Random Forest SDM explained

Modified on Thu, 23 Feb, 2023 at 12:15 PM

Introduction

Random Forests are an extension of single Classification Trees in which multiple decision trees are built with random subsets of the data. All random subsets have the same number of data points, and are selected from the complete dataset. Used data is placed back in the full dataset and can be selected in subsequent trees. In Random Forests, the random subsets are selected in a procedure called ‘bagging’, in which each data point has an equal probability of being selected for each new random subset. About two thirds of the total dataset is included in each random subset. The other third of the data is not used to build the trees, and this part is called the ‘out-of-the-bag’ data. This part is later used to evaluate the model.

Advantages

One of the most accurate learning algorithms available
It can handle many predictor variables
Provides estimates of the importance of different predictor variables
Maintains accuracy even when a large proportion of the data is missing

Limitations

Can overfit datasets that are particularly noisy
For data including categorical predictor variables with different number of levels, random forests are biased in favor of those predictors with more levels. Therefore, the variable importance scores from random forest are not always reliable for this type of data

Assumptions

No formal distributional assumptions, random forests are non-parametric and can thus handle skewed and multi-modal data as well as categorical data that are ordinal or non-ordinal.

Requires absence data

Yes.

Configuration options

Biosecurity Commons allows the user to set model arguments as specified below.

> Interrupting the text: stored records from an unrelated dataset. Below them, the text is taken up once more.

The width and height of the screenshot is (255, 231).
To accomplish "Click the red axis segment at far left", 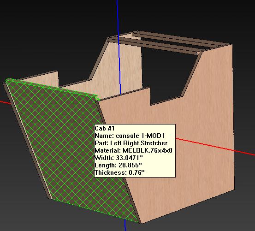I will 5,102.
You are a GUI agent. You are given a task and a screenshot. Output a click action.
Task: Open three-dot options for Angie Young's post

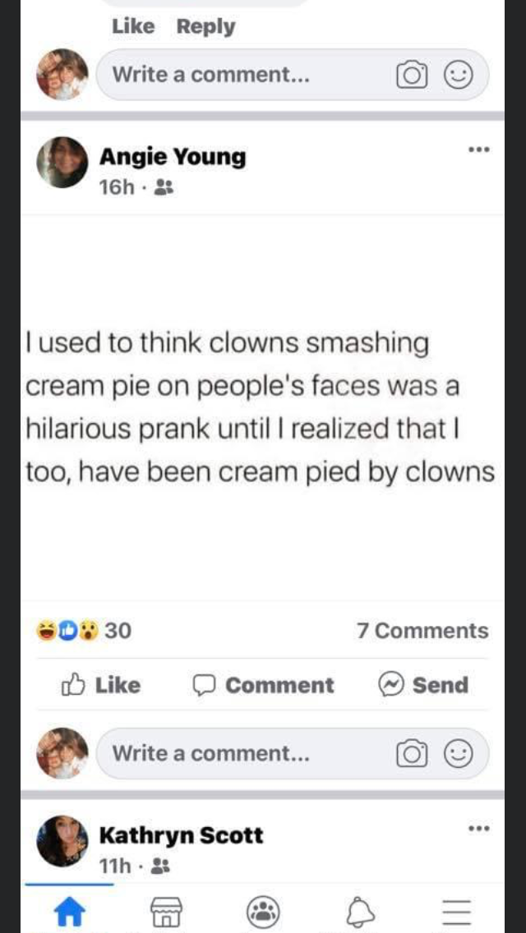(x=478, y=149)
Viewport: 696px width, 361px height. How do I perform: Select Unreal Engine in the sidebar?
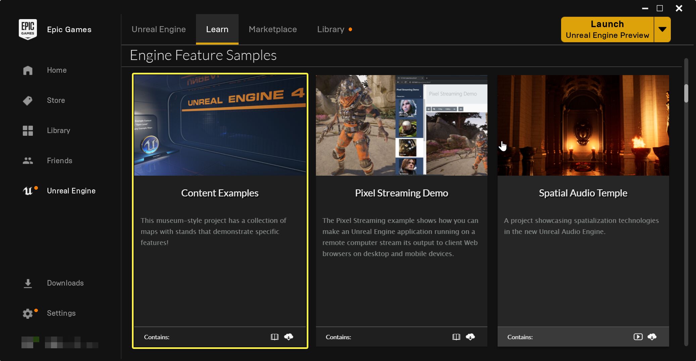(x=71, y=191)
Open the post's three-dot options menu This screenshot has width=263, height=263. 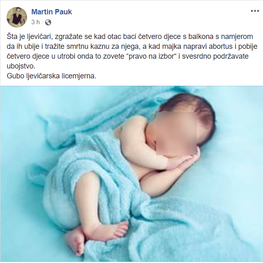tap(255, 11)
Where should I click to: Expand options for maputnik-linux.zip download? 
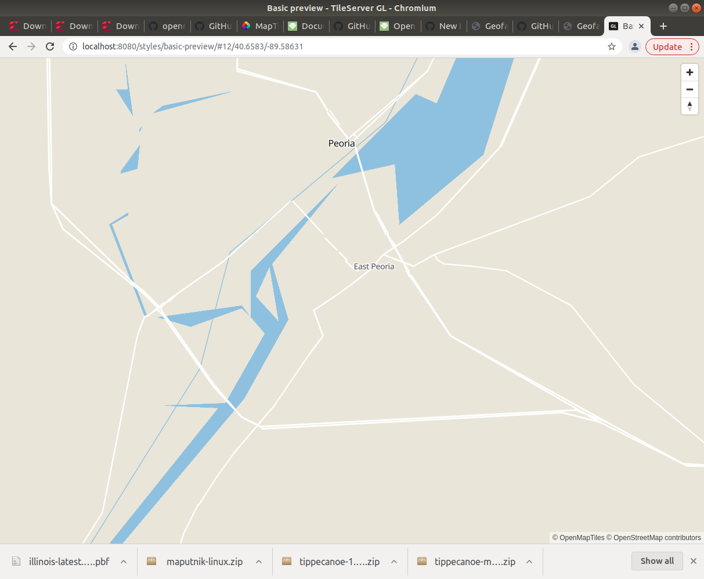click(258, 562)
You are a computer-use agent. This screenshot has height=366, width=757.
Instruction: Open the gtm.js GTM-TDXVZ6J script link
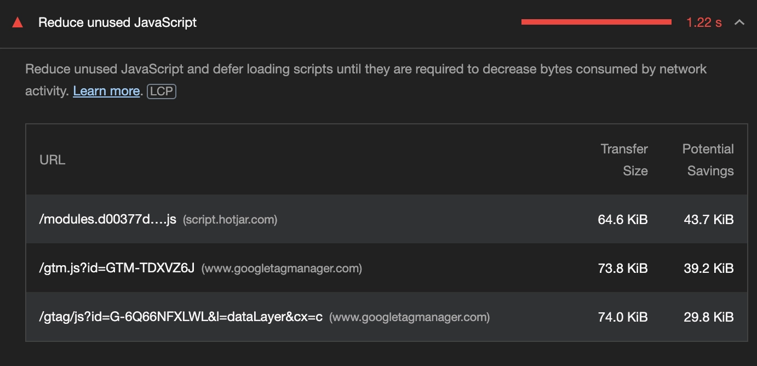tap(117, 268)
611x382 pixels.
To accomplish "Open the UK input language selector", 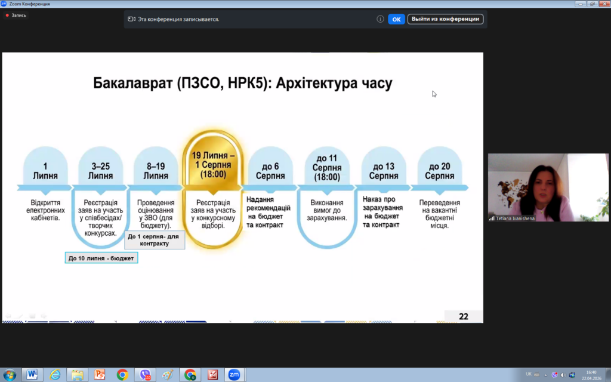I will (529, 374).
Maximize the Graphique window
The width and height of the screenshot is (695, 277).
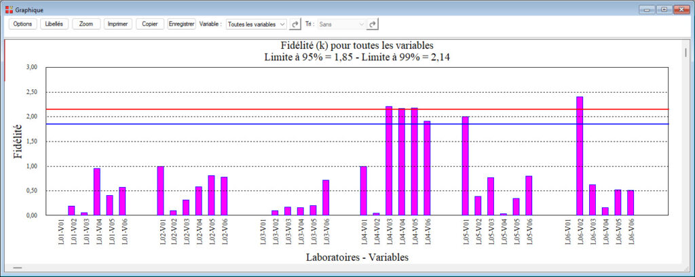(x=663, y=9)
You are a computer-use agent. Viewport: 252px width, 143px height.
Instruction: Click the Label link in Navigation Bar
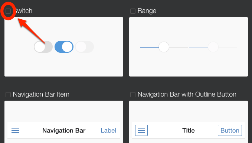coord(108,130)
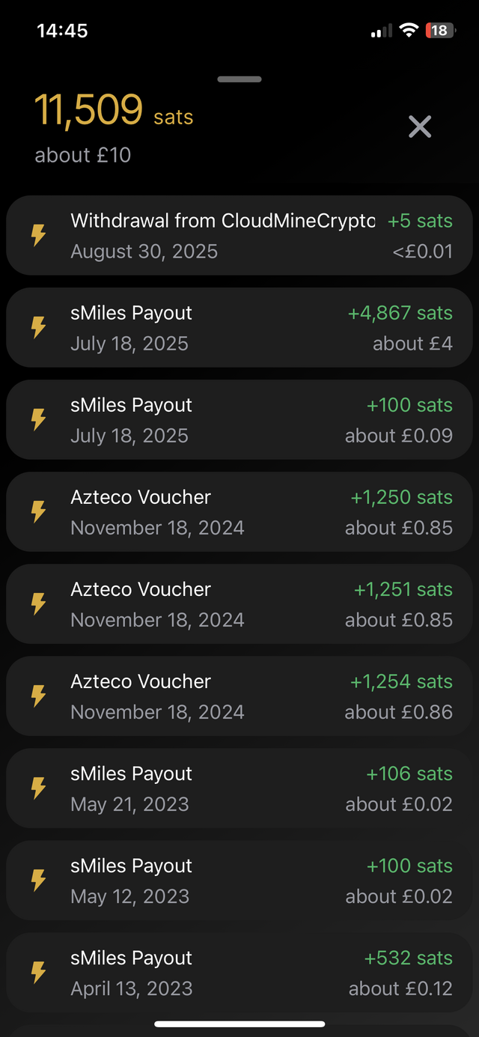Grab the sheet drag handle at top
Screen dimensions: 479x1037
[x=240, y=79]
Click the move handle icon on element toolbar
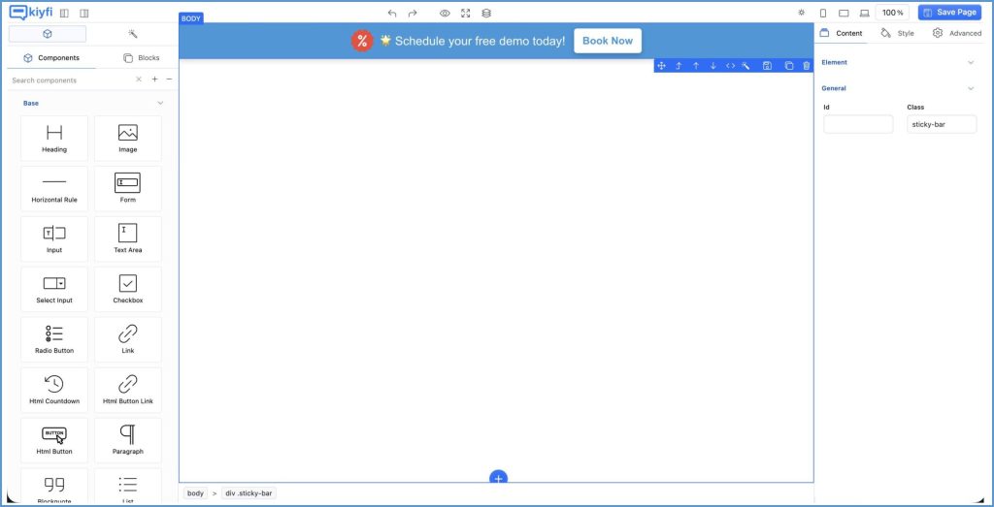994x507 pixels. tap(661, 66)
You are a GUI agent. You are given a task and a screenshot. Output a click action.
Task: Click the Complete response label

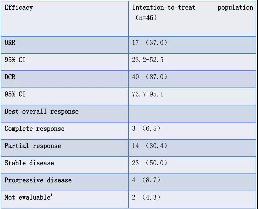point(35,129)
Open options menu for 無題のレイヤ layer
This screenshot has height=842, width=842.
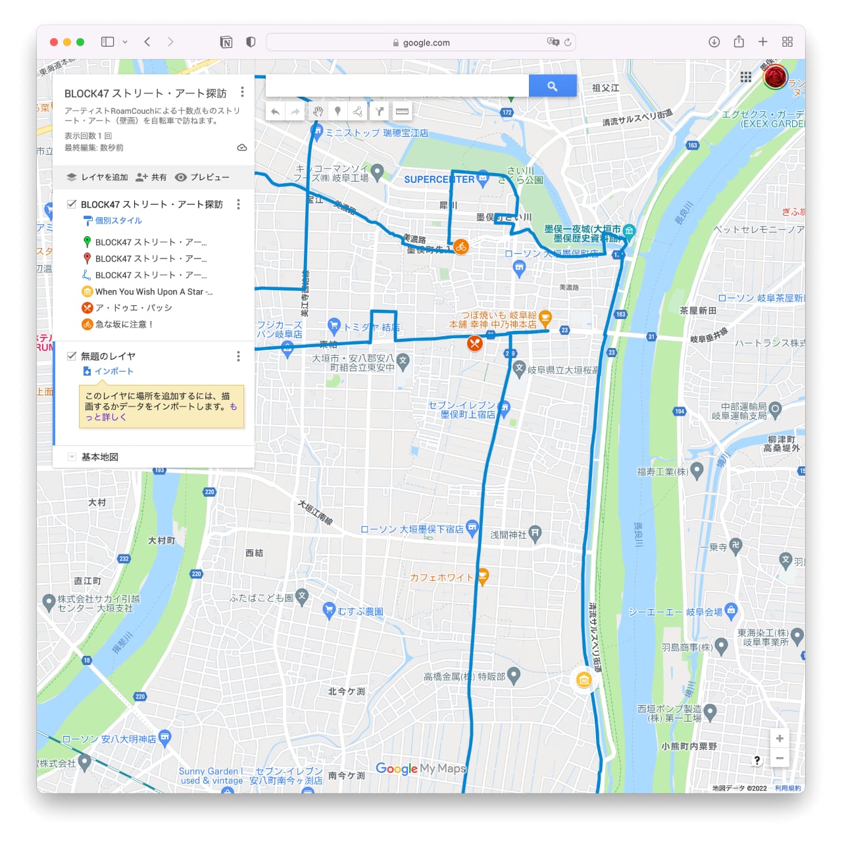(238, 356)
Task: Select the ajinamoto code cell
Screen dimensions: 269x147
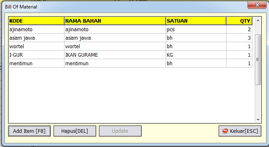Action: pyautogui.click(x=37, y=29)
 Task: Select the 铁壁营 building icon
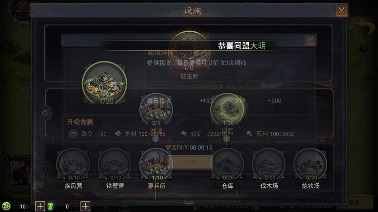click(115, 165)
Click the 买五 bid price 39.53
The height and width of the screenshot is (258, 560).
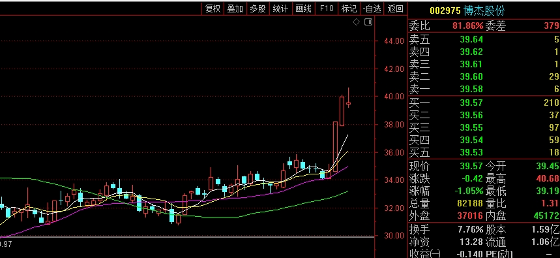point(471,152)
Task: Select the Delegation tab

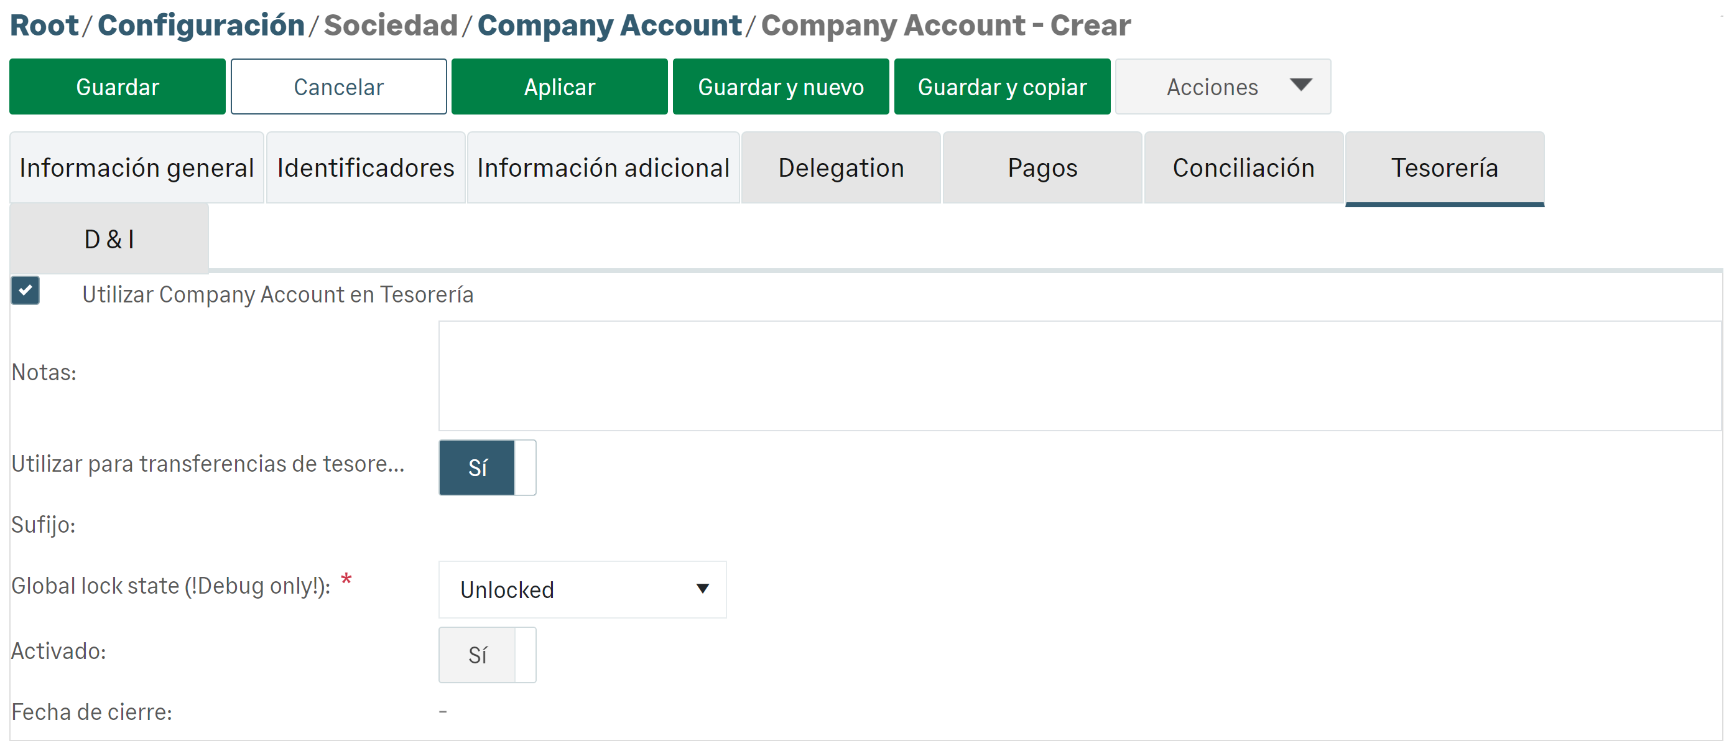Action: 840,168
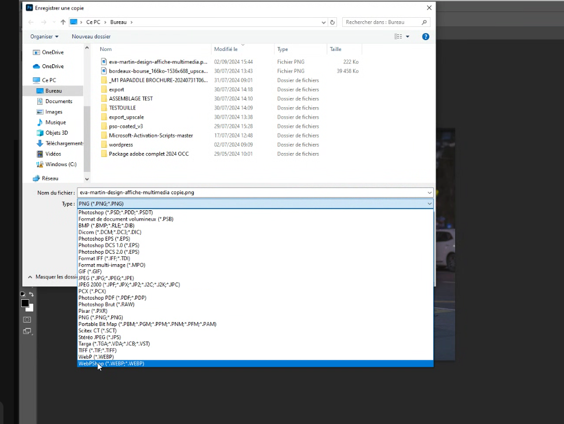564x424 pixels.
Task: Click the refresh icon beside the address bar
Action: click(x=332, y=22)
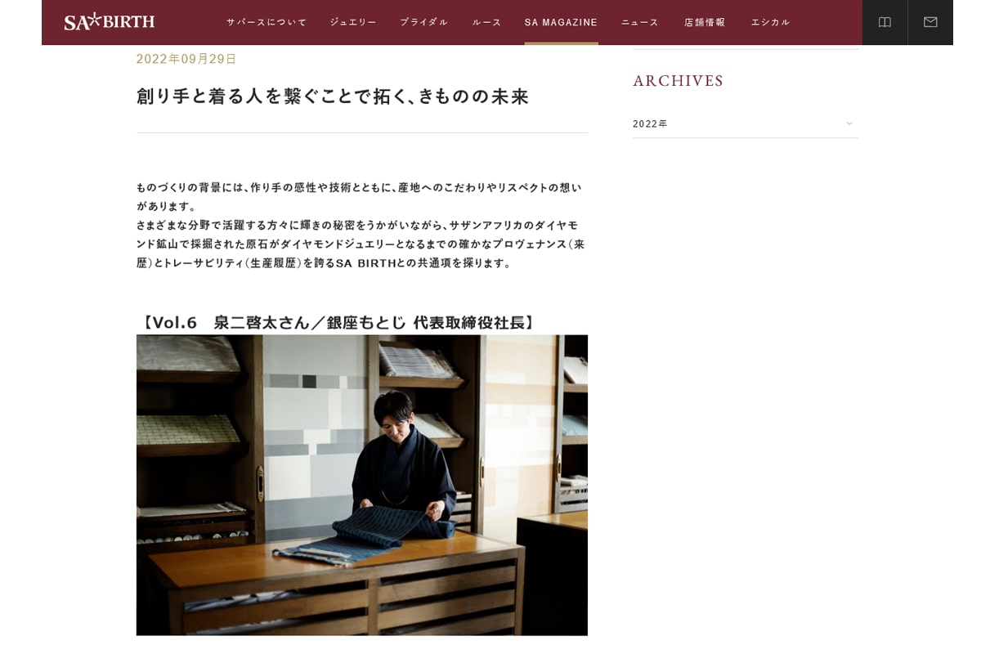Go to SA BIRTH logo home
The image size is (981, 654).
[110, 22]
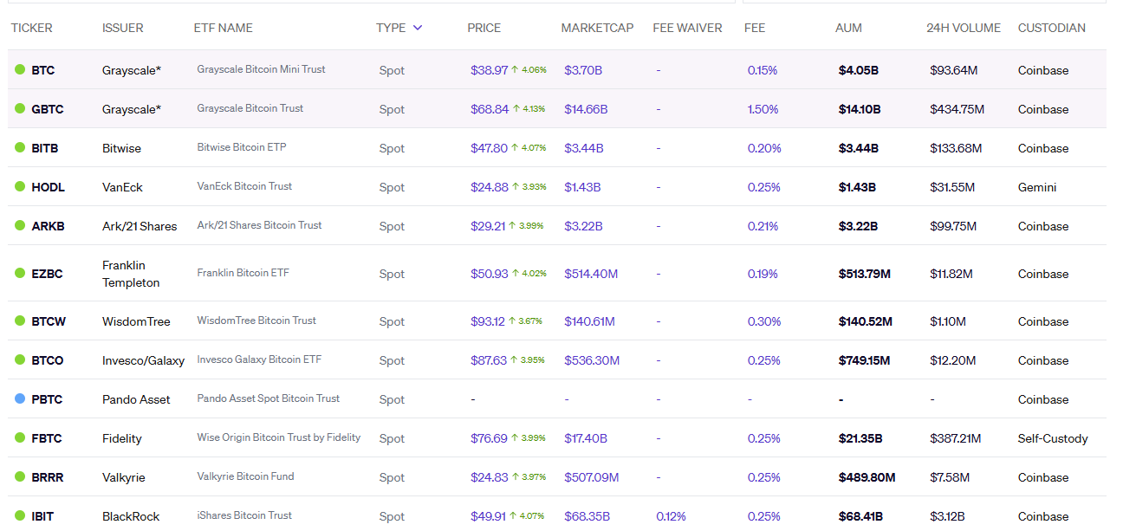
Task: Click the green status dot beside IBIT
Action: [x=20, y=516]
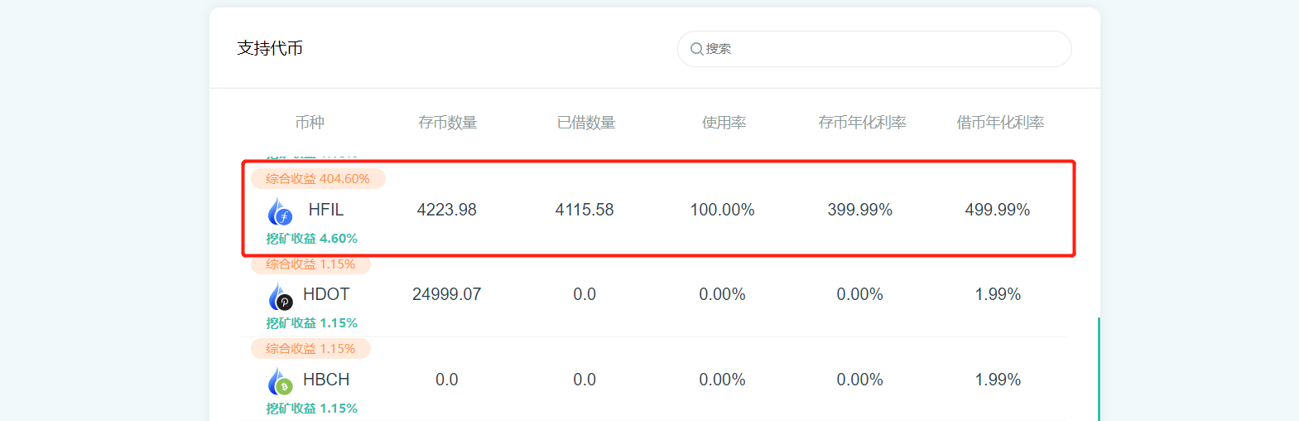
Task: Click the 综合收益 1.15% badge above HBCH
Action: [x=310, y=349]
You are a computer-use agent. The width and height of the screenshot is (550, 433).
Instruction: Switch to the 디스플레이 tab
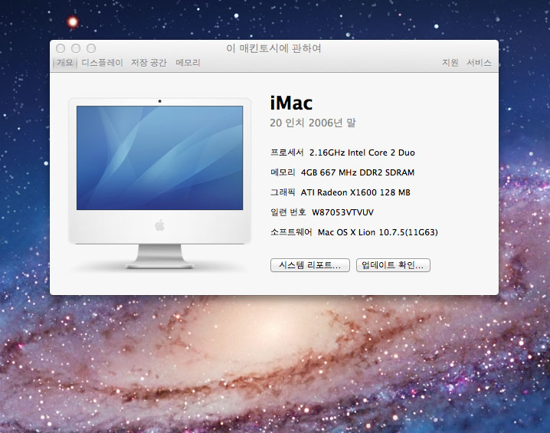[102, 63]
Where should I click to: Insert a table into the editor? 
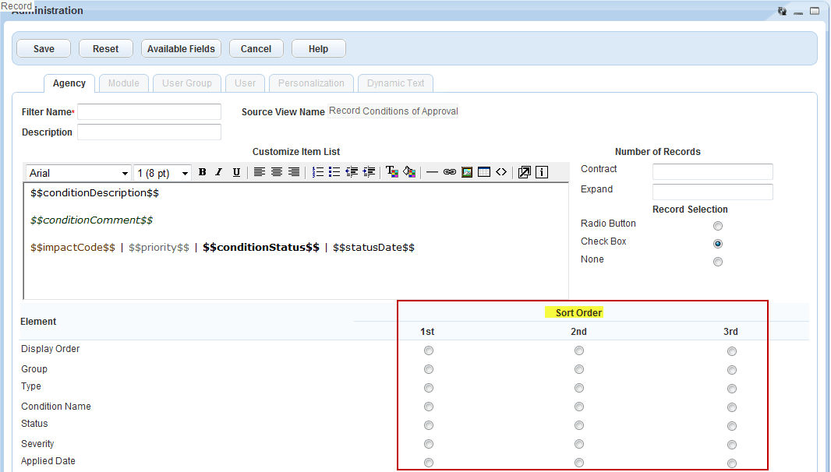484,172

Argument	Default value	Argument description
Random seed	NULL	Seed used for generating random values. Using the same seed value, i.e. 123, ensures that running the same model, with the same data and settings generates the same result, despite stochastic processes such as machine learning or cross-validation.
Number of repetitions (nb_run_eval)	10	Integer value, corresponding to the number of repetitions to be done for calibration/validation splitting.
Data split percentage (data_split)	100	Numeric value between 0 and 100, corresponding to the percentage of data used to calibrate the models (calibration/validation splitting).
Weighted response weights (Prevalence)	NULL	Allows the user to give more or less weight to particular observations. Each observation (presence or absence) has the same weight. If value <; 0.5: absences are given more weight; if value >; 0.5: presences are given more weight.
Variable importance (var_import)	0	Integer value, corresponding to the number of permutations to be done for each variable to estimate variable importance.
Scale models (rescale_all_models)	FALSE	A logical value defining whether all models predictions should be scaled with a binomial GLM or not.
Evaluate all models (do_full_models)	TRUE	A logical value defining whether models calibrated and evaluated over the whole dataset should be computed or not.
Do classification (do.classif)	TRUE	If TRUE, classification random.forest computed else regression random.forest will be done.
Number of trees (ntree)	500	Total number of trees to grow.
Select variables (mtry)	'default'	Number of variables randomly sampled as candidates at each split. Note that the default values are different for classification (sqrt(p) where p is number of variables in x) and regression (p/3).
Minimum node size (nodesize)	1	The minimum size of terminal nodes. Setting this number larger causes smaller trees to be grown (and thus take less time).
Maximum node size (maxnodes)	NULL	The maximum number of terminal nodes trees in the forest can have. If not given, trees are grown to the maximum possible (subject to limits by nodesize). If set larger than the maximum possible, a warning is issued.

References

Breiman, L. (2001). Random Forests. Machine Learning, 45(1), 5–32.
Cutler, D. R., Edwards Jr., T. C., Beard, K. H., Cutler, A., Hess, K. T., Gibson, J., & Lawler, J. J. (2007). Random Forests for Classification in Ecology. Ecology, 88(11), 2783–2792.
Franklin, J. (2010). Mapping species distributions: spatial inference and prediction. Cambridge University Press.
Hastie, T., Tibshirani, R., Friedman, J. (2009). The elements of statistical learning: data mining, inference and prediction. Springer.

Additional Reading

Arenas-Castro, S., Gonçalves, J., Alves, P., Alcaraz-Segura, D., & Honrado, J. P. (2018). Assessing the multi-scale predictive ability of ecosystem functional attributes for species distribution modelling. PLOS ONE, 13(6), e0199292.
Bosch, S., Tyberghein, L., Deneudt, K., Hernandez, F., & De Clerck, O. (2018). In search of relevant predictors for marine species distribution modelling using the MarineSPEED benchmark dataset. Diversity and Distributions, 24(2), 144–157.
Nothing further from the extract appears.